Stream: Gendered Identities: Exploring Sexual Violence
Date: Wednesday, 11 February 2015
Time: 3.15 pm – 5.00 pm

Abstract

In this paper, I will discuss the contested presence of gendered violence and violations within mainstream heterosexual pornography. I will argue that irrespective of how much is counted as aggression or violence, its gendered dominance-submission dynamics, as well as its racialized elements, demand critical attention. While pornography consumption is normalized within New Zealand, particularly for young men, its content, meaning and impact have for some time received little serious public discussion. “Pornography in the Public Eye” is a New Zealand social action project that was designed to create spaces (both literally and discursively) for revitalized discussions about the ethics and politics of porn.
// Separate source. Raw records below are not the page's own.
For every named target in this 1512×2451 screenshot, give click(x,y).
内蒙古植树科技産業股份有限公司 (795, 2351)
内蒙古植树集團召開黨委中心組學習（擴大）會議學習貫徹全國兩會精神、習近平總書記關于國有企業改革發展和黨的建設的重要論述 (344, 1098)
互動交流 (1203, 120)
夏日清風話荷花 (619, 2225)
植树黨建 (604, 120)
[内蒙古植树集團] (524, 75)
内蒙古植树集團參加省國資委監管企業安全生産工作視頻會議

Activities have included a gallery-based art exhibition, collaboration with a community fringe programme, workshops with young people, and other forms of social engagement (www.sexualpoliticsnow.org.nz). In describing these elements of the project, I will discuss the theoretical underpinnings and the challenges we have navigated in attempting to bypass the conventional binary terms of debate around the issue. These include a more dialogical approach, situating our interest in pornography alongside wider cultural politics, adopting a deliberately slippery stance towards the genre as a whole, and focussing critical attention instead on the sexism, misogyny and racism within it.

Author

Nicola Gavey (Presenter), University of Auckland
Nicola Gavey has published widely on the intersections of gender, power, and sexuality, with a particular interest in understanding the cultural conditions of possibility for male sexual violence against women. Her 2005 book Just sex? The cultural scaffolding of rape (London & New York, Routledge) received a Distinguished Publication Award from the US Association of Women in Psychology. Her current work, supported by a Marsden Fund grant (with Virginia Braun and Linda Tyler), is a social action project that seeks to facilitate spaces for new forms of critical discussion about the gendered and racialized sexual politics of contemporary pornography.